*** Block opens ***
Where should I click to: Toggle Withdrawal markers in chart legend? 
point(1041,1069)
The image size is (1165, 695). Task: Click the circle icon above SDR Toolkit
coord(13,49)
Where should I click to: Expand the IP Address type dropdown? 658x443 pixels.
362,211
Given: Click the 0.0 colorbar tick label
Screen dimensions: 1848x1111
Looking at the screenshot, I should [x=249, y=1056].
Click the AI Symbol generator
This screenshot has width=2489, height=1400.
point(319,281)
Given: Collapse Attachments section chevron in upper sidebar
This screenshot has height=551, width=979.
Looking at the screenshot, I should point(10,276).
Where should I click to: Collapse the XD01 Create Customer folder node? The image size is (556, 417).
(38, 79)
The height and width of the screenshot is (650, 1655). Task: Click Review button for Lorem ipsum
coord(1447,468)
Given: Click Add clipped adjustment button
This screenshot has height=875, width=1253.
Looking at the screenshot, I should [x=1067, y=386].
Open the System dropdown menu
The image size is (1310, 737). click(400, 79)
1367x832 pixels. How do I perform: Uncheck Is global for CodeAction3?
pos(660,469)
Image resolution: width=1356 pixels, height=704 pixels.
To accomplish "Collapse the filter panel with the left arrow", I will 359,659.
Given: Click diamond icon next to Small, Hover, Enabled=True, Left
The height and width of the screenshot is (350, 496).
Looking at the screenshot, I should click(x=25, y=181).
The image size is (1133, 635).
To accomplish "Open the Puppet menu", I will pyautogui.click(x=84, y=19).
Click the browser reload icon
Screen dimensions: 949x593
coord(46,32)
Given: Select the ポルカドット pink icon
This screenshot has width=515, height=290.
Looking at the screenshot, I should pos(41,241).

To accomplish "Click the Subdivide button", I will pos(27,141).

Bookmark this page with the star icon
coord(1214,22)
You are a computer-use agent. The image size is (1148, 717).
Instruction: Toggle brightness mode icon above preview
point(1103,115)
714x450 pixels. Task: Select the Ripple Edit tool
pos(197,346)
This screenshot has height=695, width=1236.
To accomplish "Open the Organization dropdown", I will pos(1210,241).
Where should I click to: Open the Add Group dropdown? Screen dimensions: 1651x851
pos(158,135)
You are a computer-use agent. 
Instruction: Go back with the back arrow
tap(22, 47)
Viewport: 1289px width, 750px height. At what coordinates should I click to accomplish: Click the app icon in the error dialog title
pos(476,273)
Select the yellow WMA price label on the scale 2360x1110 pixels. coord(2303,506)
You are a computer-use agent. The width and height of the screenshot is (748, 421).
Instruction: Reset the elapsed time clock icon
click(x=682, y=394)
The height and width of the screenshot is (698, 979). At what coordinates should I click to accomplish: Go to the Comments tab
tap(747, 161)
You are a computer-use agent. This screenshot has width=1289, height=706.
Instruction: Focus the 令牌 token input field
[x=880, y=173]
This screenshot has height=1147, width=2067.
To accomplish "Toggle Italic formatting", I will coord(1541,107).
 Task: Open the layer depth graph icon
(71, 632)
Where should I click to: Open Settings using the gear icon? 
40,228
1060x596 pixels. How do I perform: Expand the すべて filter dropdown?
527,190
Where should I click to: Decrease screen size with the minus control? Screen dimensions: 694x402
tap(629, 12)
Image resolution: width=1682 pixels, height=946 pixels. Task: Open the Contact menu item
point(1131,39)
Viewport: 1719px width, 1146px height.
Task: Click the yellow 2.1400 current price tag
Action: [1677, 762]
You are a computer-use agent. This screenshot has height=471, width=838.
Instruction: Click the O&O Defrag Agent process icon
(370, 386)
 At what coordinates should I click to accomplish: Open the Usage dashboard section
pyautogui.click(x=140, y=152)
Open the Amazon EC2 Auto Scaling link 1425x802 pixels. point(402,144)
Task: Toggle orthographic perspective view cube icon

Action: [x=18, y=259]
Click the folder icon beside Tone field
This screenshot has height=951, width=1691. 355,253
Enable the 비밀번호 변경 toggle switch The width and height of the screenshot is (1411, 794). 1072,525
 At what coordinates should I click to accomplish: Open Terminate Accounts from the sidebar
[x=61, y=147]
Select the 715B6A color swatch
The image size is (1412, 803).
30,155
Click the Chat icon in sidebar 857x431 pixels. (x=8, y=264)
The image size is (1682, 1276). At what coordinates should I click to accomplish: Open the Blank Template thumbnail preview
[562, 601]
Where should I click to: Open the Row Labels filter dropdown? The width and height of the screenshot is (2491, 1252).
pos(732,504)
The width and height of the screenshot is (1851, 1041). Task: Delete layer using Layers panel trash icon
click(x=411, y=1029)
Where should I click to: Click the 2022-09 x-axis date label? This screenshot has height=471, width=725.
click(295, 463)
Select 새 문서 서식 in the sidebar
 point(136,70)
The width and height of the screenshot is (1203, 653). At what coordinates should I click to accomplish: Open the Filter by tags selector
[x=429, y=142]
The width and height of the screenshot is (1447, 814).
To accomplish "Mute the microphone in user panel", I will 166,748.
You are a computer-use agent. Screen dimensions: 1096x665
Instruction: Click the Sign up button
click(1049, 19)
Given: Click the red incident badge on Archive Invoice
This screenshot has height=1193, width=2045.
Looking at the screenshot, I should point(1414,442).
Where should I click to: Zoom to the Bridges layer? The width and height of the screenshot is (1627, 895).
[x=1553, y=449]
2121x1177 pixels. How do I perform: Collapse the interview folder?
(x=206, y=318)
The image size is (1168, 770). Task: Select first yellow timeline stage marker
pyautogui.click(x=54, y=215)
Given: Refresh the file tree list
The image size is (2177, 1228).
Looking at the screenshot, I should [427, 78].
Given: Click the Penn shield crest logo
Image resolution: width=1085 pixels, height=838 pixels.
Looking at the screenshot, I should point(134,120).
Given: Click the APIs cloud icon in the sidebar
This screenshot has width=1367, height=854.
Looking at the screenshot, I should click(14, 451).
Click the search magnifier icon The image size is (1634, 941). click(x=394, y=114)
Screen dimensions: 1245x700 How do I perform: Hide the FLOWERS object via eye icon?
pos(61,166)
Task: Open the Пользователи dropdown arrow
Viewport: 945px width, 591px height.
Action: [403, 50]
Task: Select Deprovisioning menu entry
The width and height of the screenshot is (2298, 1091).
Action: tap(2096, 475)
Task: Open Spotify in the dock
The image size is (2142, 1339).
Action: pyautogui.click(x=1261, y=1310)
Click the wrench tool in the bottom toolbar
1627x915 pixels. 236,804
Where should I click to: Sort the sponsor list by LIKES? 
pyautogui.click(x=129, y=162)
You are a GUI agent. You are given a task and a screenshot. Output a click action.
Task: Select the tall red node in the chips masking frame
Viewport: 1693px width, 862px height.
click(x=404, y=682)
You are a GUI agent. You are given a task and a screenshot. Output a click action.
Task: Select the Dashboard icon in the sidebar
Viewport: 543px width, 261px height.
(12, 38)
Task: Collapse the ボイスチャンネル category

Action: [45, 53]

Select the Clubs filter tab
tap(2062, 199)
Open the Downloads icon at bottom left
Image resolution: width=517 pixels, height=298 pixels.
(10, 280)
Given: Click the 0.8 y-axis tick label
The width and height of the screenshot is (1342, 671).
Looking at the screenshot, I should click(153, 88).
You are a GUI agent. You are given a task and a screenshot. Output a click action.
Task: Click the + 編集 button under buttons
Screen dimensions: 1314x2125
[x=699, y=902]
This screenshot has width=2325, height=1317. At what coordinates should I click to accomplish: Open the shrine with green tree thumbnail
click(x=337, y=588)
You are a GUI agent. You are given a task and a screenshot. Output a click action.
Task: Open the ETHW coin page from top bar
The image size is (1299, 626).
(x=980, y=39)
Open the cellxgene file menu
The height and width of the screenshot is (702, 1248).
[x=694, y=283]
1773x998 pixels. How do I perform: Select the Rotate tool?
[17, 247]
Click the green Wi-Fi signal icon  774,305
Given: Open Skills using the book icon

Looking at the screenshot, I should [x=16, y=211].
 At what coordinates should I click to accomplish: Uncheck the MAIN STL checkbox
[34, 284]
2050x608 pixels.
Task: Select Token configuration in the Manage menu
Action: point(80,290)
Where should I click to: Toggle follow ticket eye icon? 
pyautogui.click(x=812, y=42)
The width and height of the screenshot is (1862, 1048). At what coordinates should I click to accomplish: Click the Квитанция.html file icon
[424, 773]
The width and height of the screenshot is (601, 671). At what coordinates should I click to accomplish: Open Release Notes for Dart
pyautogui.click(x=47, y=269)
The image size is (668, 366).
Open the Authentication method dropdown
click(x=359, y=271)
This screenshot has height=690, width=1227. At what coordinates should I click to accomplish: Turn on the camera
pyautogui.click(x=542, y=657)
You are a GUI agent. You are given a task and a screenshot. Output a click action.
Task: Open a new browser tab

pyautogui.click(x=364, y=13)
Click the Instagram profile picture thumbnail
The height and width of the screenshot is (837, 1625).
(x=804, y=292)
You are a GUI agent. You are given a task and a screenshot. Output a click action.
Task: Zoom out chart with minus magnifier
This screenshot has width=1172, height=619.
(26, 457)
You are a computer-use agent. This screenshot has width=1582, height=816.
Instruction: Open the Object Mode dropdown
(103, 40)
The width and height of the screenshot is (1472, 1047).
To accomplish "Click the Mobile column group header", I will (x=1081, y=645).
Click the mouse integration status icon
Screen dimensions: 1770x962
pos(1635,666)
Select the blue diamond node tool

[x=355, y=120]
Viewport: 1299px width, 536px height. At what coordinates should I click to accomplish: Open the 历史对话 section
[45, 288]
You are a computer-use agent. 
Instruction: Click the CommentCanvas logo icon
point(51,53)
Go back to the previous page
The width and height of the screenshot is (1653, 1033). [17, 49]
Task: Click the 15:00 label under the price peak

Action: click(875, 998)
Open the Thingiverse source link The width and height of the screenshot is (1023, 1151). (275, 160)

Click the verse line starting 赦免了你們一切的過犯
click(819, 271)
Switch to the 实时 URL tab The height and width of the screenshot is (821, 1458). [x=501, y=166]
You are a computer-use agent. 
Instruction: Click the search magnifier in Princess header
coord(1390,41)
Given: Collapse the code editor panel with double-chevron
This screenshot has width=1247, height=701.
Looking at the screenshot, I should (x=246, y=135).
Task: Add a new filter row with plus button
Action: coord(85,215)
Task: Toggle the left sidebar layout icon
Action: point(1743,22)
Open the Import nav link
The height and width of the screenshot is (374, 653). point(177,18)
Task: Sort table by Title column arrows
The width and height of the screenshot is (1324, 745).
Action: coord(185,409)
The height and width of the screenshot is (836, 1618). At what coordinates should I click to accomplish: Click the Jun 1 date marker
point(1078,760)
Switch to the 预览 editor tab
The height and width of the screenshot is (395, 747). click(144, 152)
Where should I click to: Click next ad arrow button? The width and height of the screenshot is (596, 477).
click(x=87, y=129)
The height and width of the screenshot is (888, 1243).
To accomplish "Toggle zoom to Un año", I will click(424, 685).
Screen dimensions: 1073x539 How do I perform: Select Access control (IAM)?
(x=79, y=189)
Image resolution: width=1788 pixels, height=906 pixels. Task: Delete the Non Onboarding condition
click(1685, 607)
*** Block closes ***
*About this task*
Please output exactly the lines between the one holding "Screen dimensions: 1245x700" and the one holding "Task: Select the tall" in the records above, inclusive, and nothing more.

*Reply*
Screen dimensions: 1245x700 How do I perform: Hide the FLOWERS object via eye icon?
pos(61,166)
Task: Open the Пользователи dropdown arrow
Viewport: 945px width, 591px height.
Action: [403, 50]
Task: Select Deprovisioning menu entry
The width and height of the screenshot is (2298, 1091).
Action: tap(2096, 475)
Task: Open Spotify in the dock
The image size is (2142, 1339).
Action: pyautogui.click(x=1261, y=1310)
Click the wrench tool in the bottom toolbar
1627x915 pixels. 236,804
Where should I click to: Sort the sponsor list by LIKES? 
pyautogui.click(x=129, y=162)
You are a GUI agent. You are given a task and a screenshot. Output a click action.
Task: Select the tall red node in the chips masking frame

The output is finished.